| WORK TO COMPLETE |
In the court report below, rewrite the part that starts with "The Jerusalem District" and ends with "to attempt arson.", replacing "undercover operatives" with "plainclothes agents".

Court acquits man as wrongly imprisoned for murder after 4 years

Due to the involvement of undercover operatives in encouraging Radai to commit additional crimes and in obtaining admissions, the case will have a major impact on the police’s future methods.

Israel Police logo (photo credit: Courtesy)
Israel Police logo
(photo credit: Courtesy)
The Jerusalem District Court acquitted Solomon Radai on Monday of murdering his wife due to police manipulation of the defendant. The case was initially seen in September 2014 as a coup for the police.
The decision follows a January 2015 decision by the same court acquitting Radai of separate attempted murder and arson charges. As a result, he will be freed after more than four years of wrongful imprisonment.
The encouragement by undercover operatives for Radai to commit additional crimes in order to obtain admissions of evidence will have a major impact on the police’s future use of such undercover operations.
Radai’s wife was murdered in 2003. Police failed to break open the case until 2014, when they arrested Radai and used undercover operatives to obtain admissions of evidence from him, and to motivate him to try to attempt arson.

| RECORDED DATA |

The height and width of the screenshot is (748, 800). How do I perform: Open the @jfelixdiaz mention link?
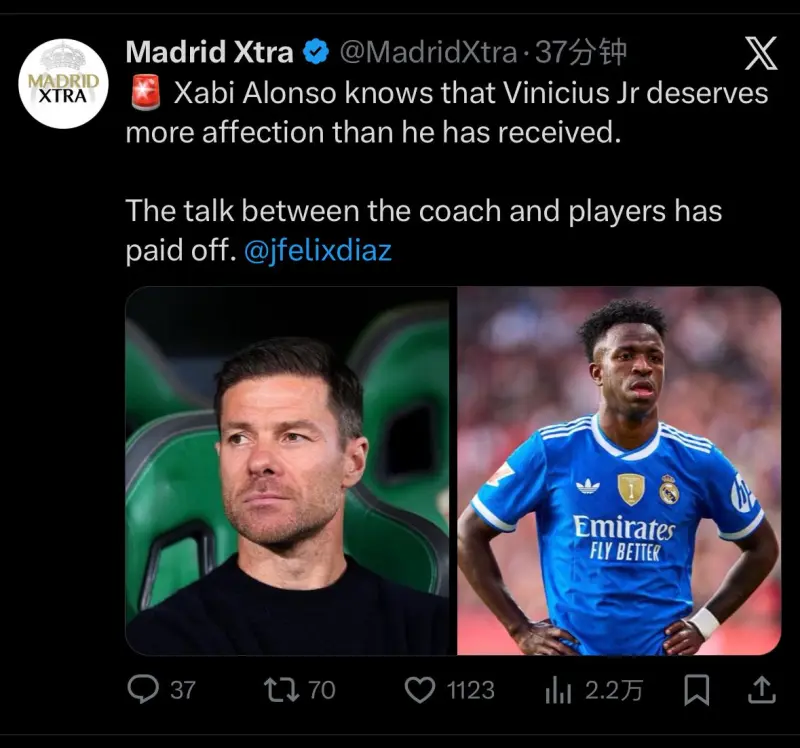[x=318, y=250]
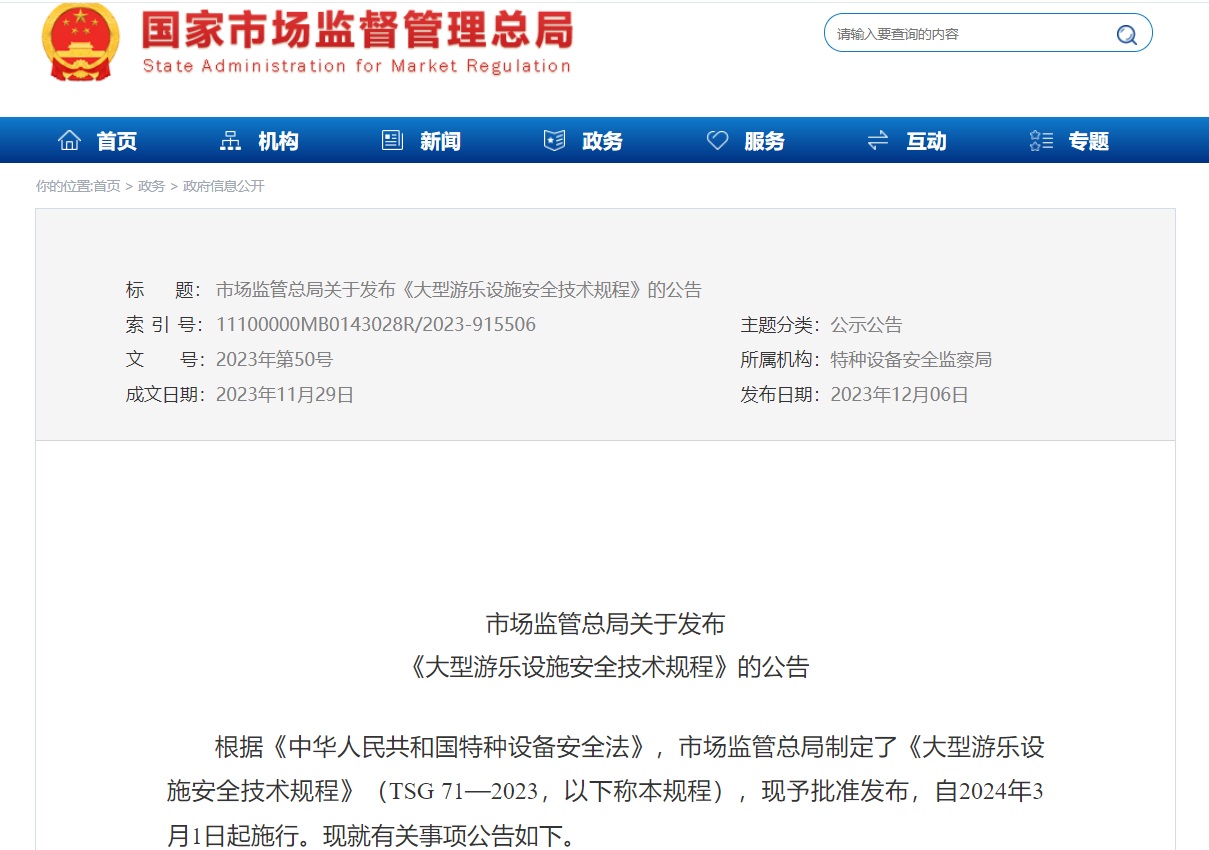Click the 政府信息公开 breadcrumb link
1209x850 pixels.
pyautogui.click(x=224, y=186)
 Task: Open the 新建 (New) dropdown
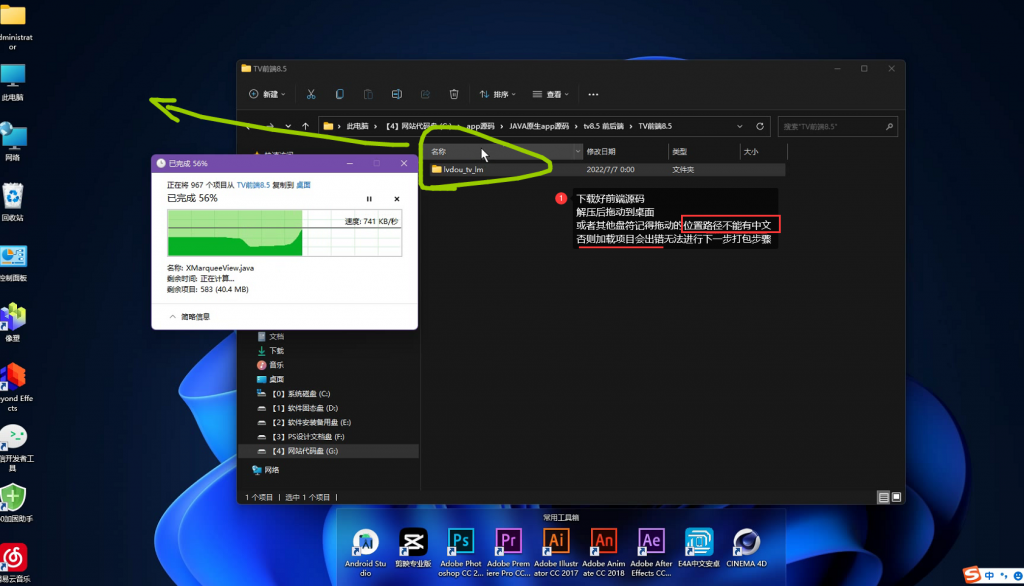point(267,94)
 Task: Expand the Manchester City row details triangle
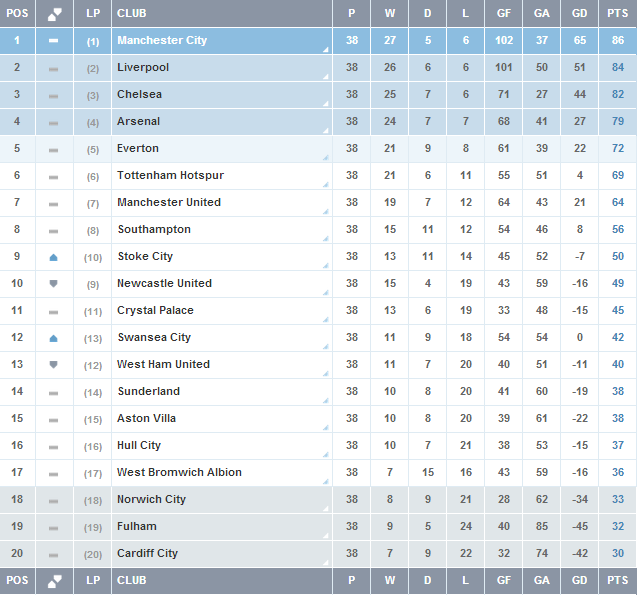point(326,50)

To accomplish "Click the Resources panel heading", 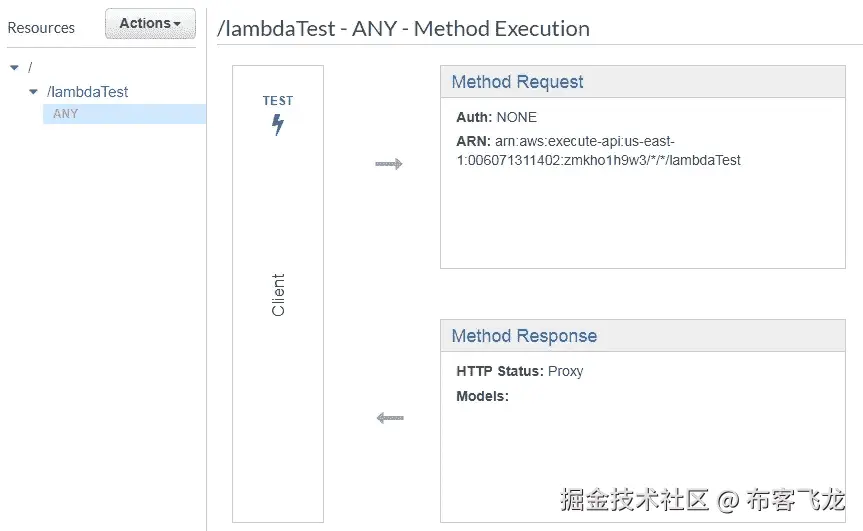I will [41, 28].
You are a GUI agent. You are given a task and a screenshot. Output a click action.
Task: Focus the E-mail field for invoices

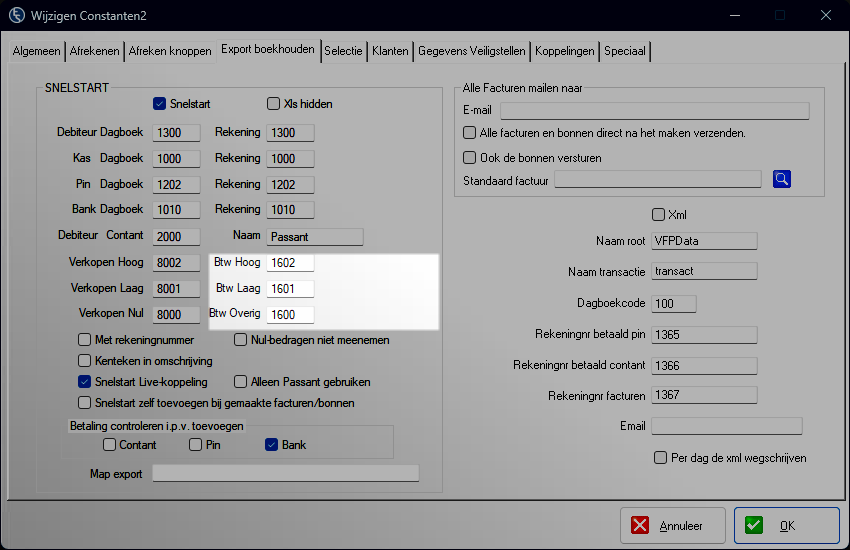654,111
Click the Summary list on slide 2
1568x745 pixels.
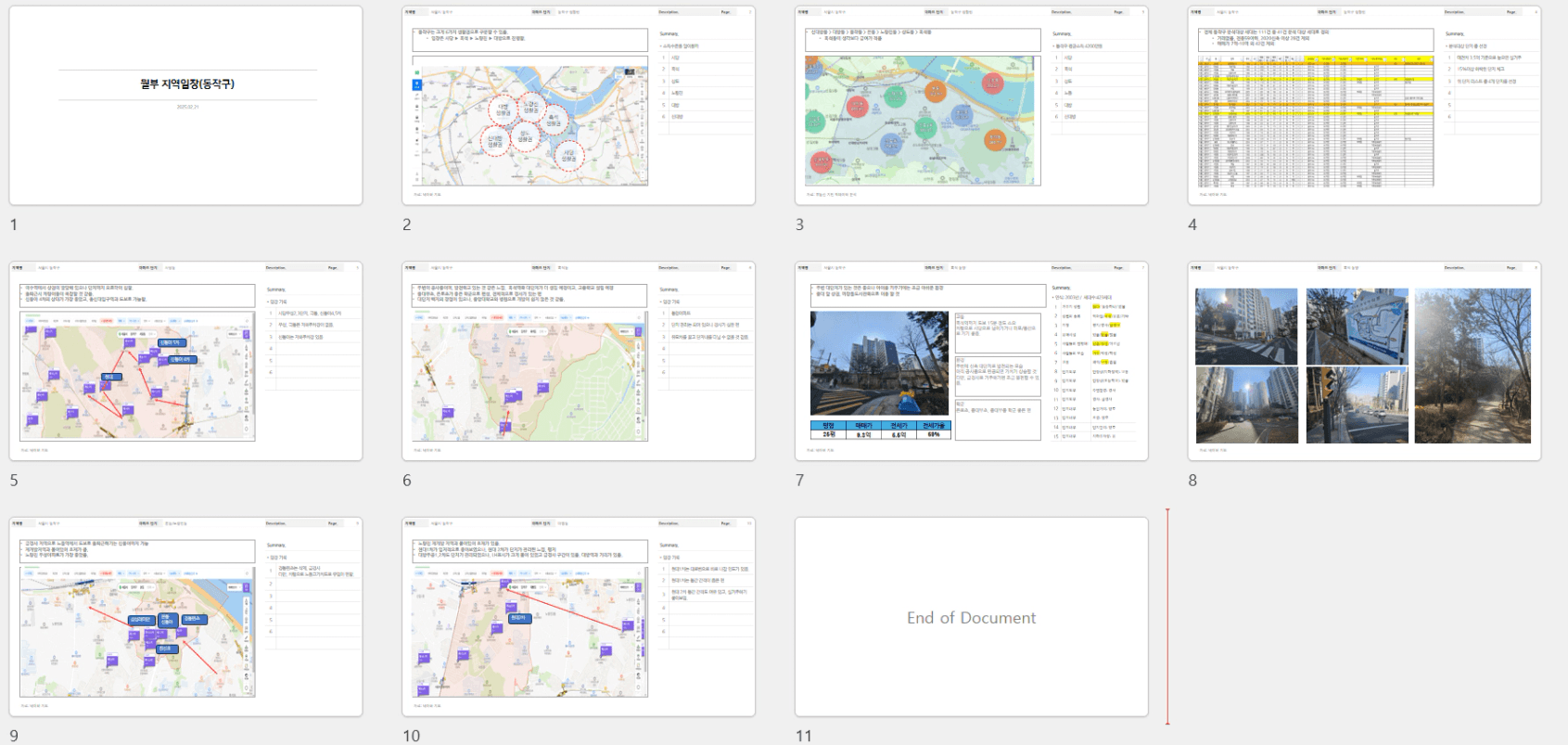point(705,82)
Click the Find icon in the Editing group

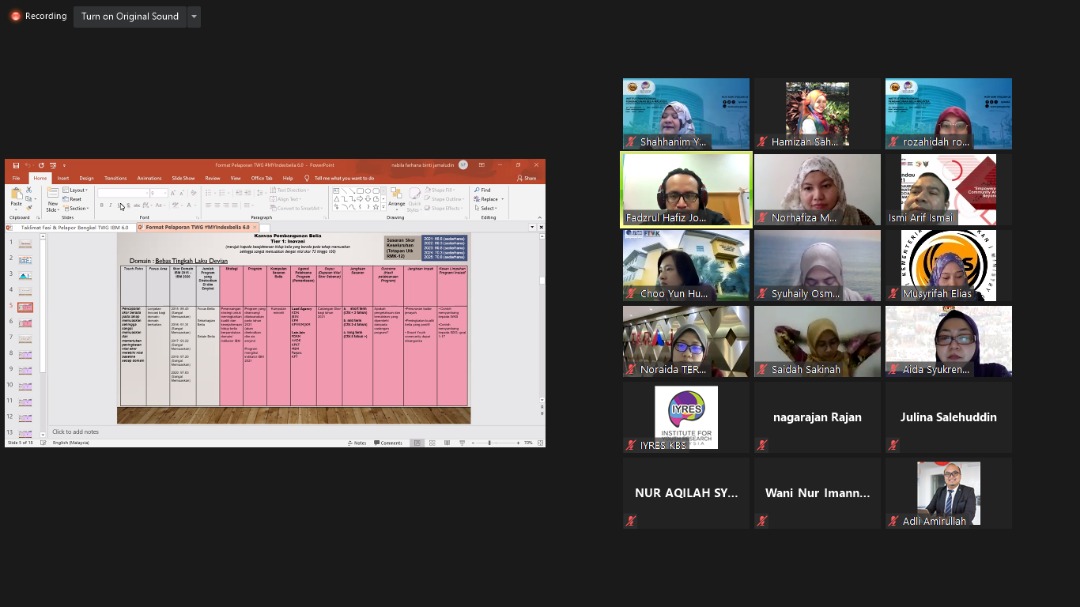pyautogui.click(x=484, y=189)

| COMPLETED TASK |
The Jerusalem District Court acquitted Solomon Radai on Monday of murdering his wife due to police manipulation of the defendant. The case was initially seen in September 2014 as a coup for the police.
The decision follows a January 2015 decision by the same court acquitting Radai of separate attempted murder and arson charges. As a result, he will be freed after more than four years of wrongful imprisonment.
The encouragement by plainclothes agents for Radai to commit additional crimes in order to obtain admissions of evidence will have a major impact on the police’s future use of such undercover operations.
Radai’s wife was murdered in 2003. Police failed to break open the case until 2014, when they arrested Radai and used plainclothes agents to obtain admissions of evidence from him, and to motivate him to try to attempt arson.